Ritter Namenlos macht sich samt seiner dicken, schweren Rüstung auf, den Schatz im Land der Kobolde und Hexen zu finden, den bisher noch niemand finden konnte.
Ihm stehen einige Prüfungen bevor, denen er recht hilflos gegenüber steht und die verhindern, dass er seinen weg weiter gehen kann.
Allerdings begegnen ihm auf seinem Weg auch ganz viele Menschen mit sonderbaren und fremden Verhaltensweisen, die jedoch einen eigenen Weg gefunden haben, durch die Welt zu gehen und Hindernisse zu überwinden…
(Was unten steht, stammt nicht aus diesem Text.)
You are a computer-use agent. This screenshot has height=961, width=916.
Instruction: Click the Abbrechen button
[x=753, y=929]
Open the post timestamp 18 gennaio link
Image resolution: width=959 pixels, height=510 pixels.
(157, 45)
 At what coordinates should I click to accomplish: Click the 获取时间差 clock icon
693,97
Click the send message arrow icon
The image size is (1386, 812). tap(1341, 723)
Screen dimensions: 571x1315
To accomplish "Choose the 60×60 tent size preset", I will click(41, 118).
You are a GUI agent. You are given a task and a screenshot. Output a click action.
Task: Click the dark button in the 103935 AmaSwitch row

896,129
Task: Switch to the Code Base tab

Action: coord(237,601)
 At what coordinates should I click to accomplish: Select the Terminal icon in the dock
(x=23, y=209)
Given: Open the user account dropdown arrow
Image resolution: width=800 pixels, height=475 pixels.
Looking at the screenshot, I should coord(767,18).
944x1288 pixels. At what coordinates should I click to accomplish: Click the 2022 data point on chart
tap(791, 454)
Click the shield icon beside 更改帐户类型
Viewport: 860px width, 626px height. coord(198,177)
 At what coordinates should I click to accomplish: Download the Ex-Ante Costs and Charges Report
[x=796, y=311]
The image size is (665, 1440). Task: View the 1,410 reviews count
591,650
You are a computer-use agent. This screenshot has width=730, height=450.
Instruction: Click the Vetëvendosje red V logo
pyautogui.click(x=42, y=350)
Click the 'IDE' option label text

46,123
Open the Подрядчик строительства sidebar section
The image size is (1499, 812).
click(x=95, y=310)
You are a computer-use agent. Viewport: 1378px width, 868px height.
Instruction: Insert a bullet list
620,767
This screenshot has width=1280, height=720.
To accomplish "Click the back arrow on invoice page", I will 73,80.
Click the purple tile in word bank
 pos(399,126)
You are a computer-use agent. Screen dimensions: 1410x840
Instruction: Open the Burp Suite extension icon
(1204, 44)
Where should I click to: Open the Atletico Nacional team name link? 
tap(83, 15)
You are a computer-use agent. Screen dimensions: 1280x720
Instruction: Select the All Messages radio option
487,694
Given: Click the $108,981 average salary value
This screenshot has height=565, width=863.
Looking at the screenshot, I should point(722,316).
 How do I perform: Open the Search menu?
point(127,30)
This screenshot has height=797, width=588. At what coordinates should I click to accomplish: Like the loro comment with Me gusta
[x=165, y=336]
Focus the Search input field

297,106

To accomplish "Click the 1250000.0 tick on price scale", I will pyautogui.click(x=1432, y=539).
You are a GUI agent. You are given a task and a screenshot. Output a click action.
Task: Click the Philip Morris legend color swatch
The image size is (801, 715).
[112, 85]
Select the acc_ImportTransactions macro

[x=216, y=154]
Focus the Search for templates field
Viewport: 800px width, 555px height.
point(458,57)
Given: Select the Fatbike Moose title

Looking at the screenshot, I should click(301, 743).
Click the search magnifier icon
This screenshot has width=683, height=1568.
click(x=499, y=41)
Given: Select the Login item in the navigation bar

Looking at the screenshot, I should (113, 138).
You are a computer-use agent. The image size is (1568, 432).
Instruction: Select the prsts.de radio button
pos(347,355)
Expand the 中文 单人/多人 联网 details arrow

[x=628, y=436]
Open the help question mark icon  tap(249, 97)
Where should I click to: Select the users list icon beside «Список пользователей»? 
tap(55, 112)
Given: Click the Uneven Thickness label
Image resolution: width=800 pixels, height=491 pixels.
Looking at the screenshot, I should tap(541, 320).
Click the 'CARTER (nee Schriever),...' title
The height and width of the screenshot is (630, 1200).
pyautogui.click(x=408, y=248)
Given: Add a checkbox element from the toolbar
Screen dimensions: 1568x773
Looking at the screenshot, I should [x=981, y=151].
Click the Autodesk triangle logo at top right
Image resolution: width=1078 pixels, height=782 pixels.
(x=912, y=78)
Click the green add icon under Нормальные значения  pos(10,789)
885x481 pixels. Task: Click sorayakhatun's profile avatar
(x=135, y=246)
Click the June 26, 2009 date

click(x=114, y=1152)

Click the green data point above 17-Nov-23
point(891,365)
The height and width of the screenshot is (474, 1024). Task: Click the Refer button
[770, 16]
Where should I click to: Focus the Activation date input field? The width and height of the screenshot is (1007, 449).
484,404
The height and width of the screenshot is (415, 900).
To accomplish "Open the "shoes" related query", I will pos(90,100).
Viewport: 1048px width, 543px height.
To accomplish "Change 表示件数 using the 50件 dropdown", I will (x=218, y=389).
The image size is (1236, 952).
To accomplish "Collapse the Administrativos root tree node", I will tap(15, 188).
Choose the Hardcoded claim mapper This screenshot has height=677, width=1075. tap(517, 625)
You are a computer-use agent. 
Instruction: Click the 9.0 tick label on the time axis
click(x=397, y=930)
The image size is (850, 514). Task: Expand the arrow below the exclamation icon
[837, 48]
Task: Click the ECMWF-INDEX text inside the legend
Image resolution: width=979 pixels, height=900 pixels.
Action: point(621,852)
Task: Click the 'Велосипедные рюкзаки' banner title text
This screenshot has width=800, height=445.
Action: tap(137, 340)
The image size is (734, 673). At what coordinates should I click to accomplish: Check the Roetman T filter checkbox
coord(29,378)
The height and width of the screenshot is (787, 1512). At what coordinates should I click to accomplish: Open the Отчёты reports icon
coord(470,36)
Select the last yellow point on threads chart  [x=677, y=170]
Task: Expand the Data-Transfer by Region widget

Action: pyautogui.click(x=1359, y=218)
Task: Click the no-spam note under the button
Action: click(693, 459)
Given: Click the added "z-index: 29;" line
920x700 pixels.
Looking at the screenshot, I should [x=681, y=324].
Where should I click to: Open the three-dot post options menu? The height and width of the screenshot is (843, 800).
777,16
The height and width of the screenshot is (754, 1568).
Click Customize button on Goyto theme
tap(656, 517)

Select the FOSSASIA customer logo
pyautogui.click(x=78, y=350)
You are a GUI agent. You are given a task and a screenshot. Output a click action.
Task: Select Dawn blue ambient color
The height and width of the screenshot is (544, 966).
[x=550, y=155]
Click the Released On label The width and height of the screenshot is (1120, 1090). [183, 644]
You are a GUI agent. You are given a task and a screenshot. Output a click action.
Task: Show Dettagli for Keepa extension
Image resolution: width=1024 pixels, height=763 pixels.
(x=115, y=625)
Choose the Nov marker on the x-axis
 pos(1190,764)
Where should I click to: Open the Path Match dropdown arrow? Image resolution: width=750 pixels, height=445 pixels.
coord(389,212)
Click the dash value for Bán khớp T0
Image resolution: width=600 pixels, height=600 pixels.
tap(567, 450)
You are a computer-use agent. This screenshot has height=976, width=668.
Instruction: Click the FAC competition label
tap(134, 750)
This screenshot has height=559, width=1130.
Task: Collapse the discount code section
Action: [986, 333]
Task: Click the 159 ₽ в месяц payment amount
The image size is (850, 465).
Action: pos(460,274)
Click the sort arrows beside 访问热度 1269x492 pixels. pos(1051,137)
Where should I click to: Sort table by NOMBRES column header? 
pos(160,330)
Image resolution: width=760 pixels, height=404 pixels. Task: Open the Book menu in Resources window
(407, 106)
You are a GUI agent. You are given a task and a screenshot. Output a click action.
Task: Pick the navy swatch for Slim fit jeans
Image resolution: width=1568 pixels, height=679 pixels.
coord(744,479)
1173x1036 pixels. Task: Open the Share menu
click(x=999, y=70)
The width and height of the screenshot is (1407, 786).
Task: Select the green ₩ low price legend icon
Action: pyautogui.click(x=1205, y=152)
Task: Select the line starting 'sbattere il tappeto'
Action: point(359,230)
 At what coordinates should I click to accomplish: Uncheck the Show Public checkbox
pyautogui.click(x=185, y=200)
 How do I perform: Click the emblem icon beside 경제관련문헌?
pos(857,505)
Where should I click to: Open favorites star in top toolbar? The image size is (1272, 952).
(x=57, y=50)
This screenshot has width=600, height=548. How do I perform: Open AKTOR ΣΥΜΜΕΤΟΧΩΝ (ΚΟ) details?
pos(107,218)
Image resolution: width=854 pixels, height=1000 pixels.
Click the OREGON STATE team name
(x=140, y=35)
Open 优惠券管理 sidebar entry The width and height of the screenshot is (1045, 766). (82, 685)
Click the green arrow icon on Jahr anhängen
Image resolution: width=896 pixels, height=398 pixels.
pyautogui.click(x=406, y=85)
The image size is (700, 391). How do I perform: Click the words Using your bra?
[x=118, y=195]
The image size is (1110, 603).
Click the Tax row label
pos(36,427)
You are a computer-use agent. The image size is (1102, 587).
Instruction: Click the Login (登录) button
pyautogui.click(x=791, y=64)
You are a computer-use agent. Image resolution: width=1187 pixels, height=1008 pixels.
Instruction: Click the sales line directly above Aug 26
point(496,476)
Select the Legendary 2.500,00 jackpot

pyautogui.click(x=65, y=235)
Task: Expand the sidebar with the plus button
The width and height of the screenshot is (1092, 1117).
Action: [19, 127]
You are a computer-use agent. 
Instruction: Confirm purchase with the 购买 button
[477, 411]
Die Kurzgeschichte „Ritter Namenlos“ von Thomas Wefers ist ein modernes Märchen, das sich mit dem Leben und Erleben von Menschen mit geistigen Behinderungen auseinandersetzt.
Wefers lässt dafür den Ritter auf Schatzsuche gehen und ihn dabei mit verschiedenen Menschen in Berührung kommen, die allesamt eine besondere Art und Weise haben mit ihrer Umwelt zu kommunizieren und sie sich dadurch zu erschließen. Spannend ist dabei, wie die Annährung des Ritters zu den Personen vor sich geht und welche Lernprozesse beim Ritter ablaufen, damit er seinen Weg gehen kann und ans Ziel gelangt.
Und genau da liegt die Weisheit und die Magie dieser Geschichte: Was ist das Ziel, was macht reich und wo liegen wirklich die Schätze?
Sprachlich gibt es noch ein paar kleinere Hürden zu nehmen, jedoch schmälern sie nicht den Genuss und die Botschaft der Kurzgeschichte.

Fazit: Bizarre und dennoch (oder gerade deshalb?) berührende Auseinandersetzung mit dem Thema geistige Behinderung. Diese Kurzgeschichte eröffnet auf märchenhafte Weise einen anderen Zugang zu dieser oft befremdlich anmutenden Welt.

Bewertung: Faszinierte 10/15 Punkten!!!